Organic cotton, on the other hand, is more sustainable and better for the environment than conventional cotton. A relatively recent life cycle assessment study of organic cotton, commissioned by the Textile Exchange, measured the global warming potential, soil erosion and soil acidification, water use and consumption, and energy demand of organic cotton using data from producers in the top five countries of organic cotton cultivation. These results were then compared to a separate study of of conventional farming. It comes as no surprise that the results show that there are clear benefits to organic vs conventional cotton across all measures. For example, the global warming potential of organic cotton is 46% less compared to conventional cotton. That's huge!
Recycled textiles or Deadstock Fabric
The Lavender Dress, Reformation
Wearing clothes made from recycled and deadstock fabrics helps to keep textiles from taking a trip to their final destination where they'll languish forever: the landfill. Crafting clothes from existing fabric saves a whole lot of water, which the planet also appreciates.

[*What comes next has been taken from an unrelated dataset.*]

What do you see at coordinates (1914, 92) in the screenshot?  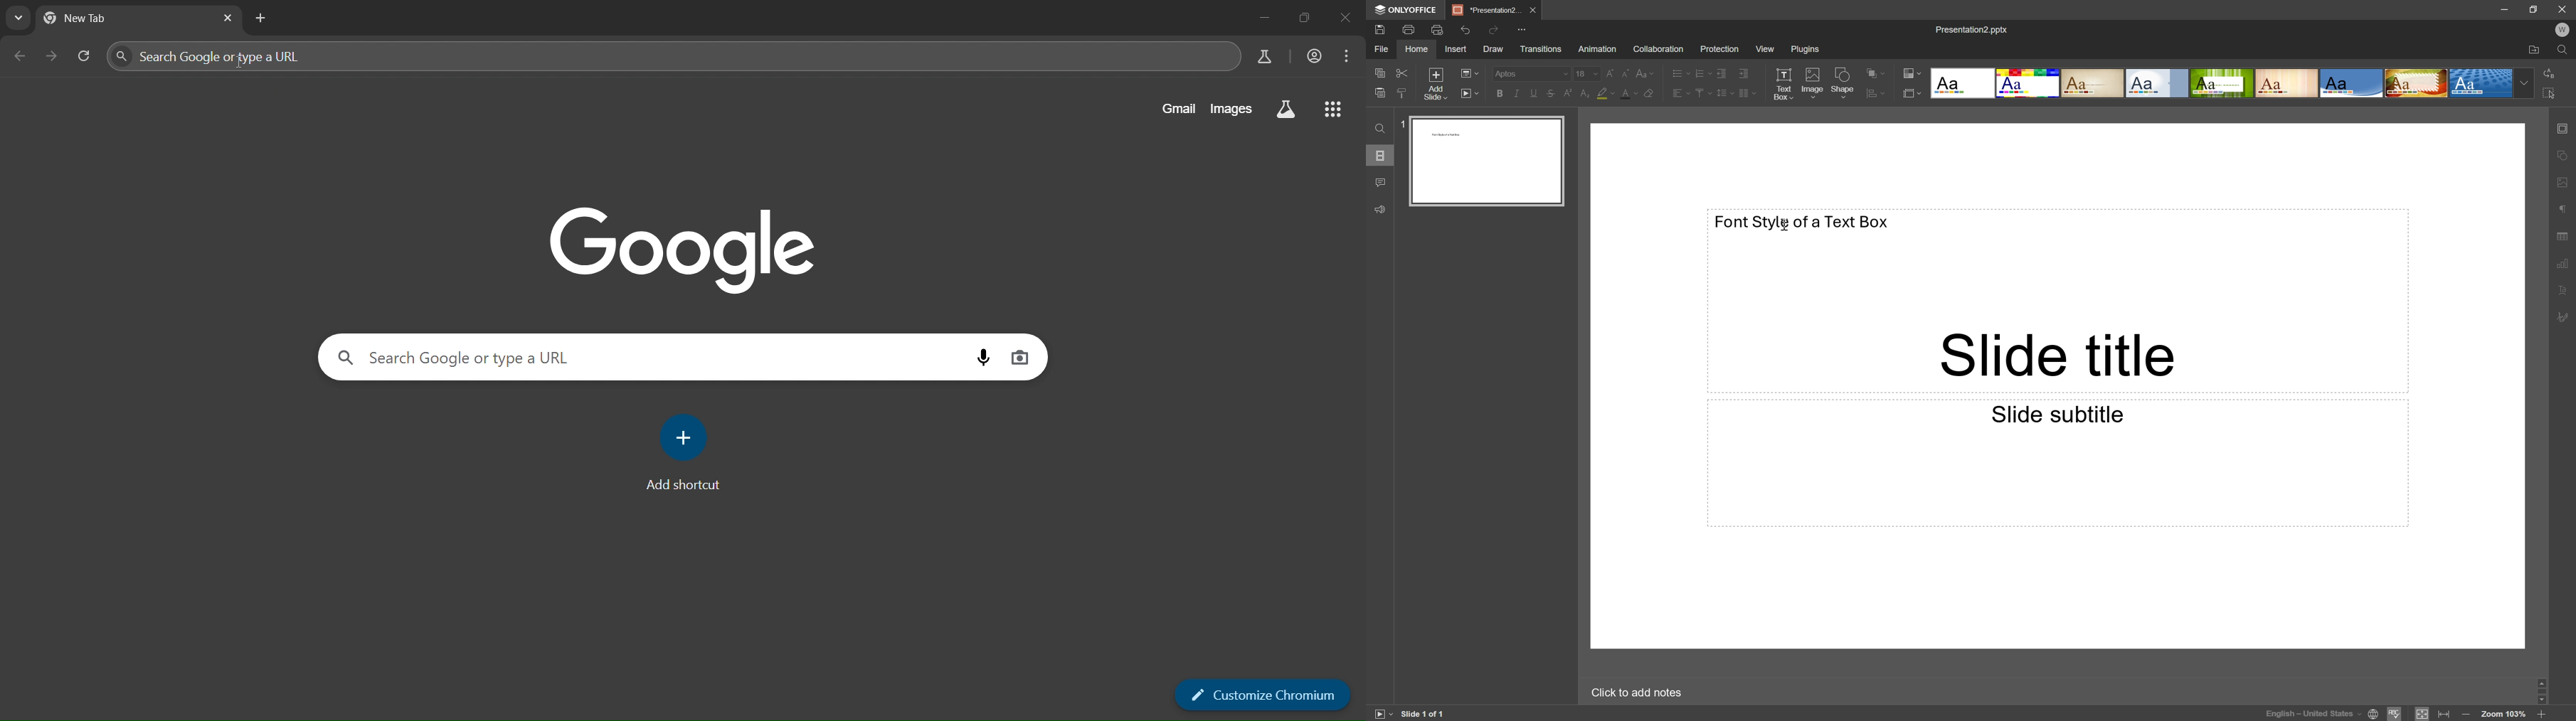 I see `Select slide layout` at bounding box center [1914, 92].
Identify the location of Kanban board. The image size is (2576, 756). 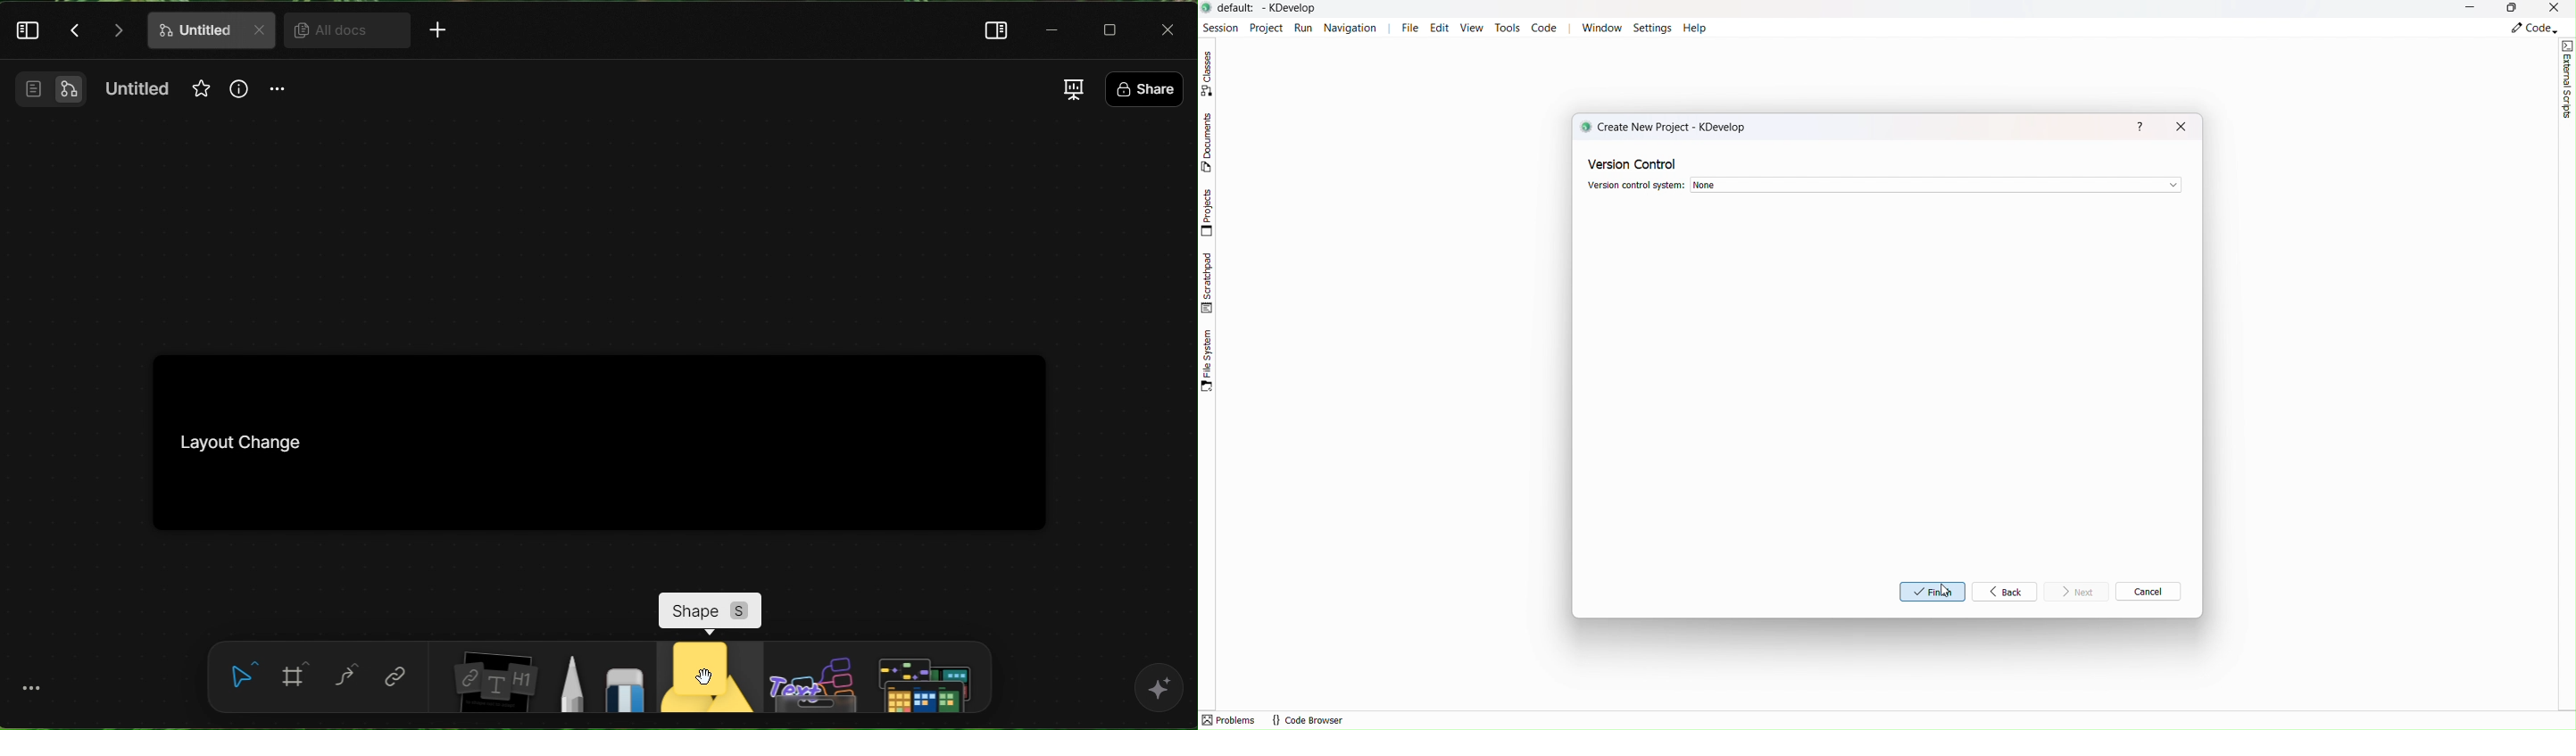
(586, 441).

There are several brands producing collections made exclusively from recycled or deadstock fabrics, and Reformation, who makes the dress pictured above, is among the most well known. T This means that your purchase is not only better for the environment, but that there is a limited run of each style due to the nature of working exclusively with deadstock.
California Pullover, Jungmaven
The thought of hemp based clothing might bring hippy-dippy fashions to mind for some, but the industrial hemp plant (not to be confused with marijuana!) deserves to be liberated from its stereotypes and misconceptions because it truly has a lot to offer.
The cultivation of hemp has numerous environmental benefits, especially when compared to its very thirsty friend cotton. One of the oldest crops of mankind, hemp enriches the soil in which it's grown and requires the use of very little or no pesticides or insecticides. A very versatile plant, industrial hemp is utilized in a wide range of products including: clothing, cosmetics, textiles, paper, construction, and beverages. Proponents of hemp tout its versatility, but, as of late, emphasis has been placed on its purported ability to help mitigate climate change in significant ways . I cannot verify the accuracy of this, but much of what I read claims that industrial hemp has the ability to act as a "carbon sink" by absorbing and sequestering CO2 from our atmosphere better than forests or any other crop. Honestly, the more I read about hemp the more it really does sound like pretty darn magical plant and would be a boon to farmers, economies, and the environment alike! It's quite the shame, then, that it is legal to grow hemp commercially in only 20 states here in the USA. But, expect more states to to pass legislation to make the production of industrial hemp for commercial purposes legal in the future.
Felicity Slide , Bourgeois Boheme
A relatively new textile (and welcome alternative to conventional leather and synthetic leathers made from PVC) that I'm very excited about and hoping to see more of is Piñatex. The brainchild of brand Ananas Anam, Piñatex is made from pineapple leaves, which are a natural by-product of pineapple farming, so there is no additional water or land used required - they are essentially making use of a product that would go to waste. It also means that the farmers who partner with Piñatex earn additional income by selling the leaves. Several brands have launched footwear made from this textile, including Bourgeois Boheme (pictured) and Po-Zu.
This textile still has yet to really penetrate any mainstream markets, but I'm hopeful they'll be able to scale production so that it will be more readily available in the future.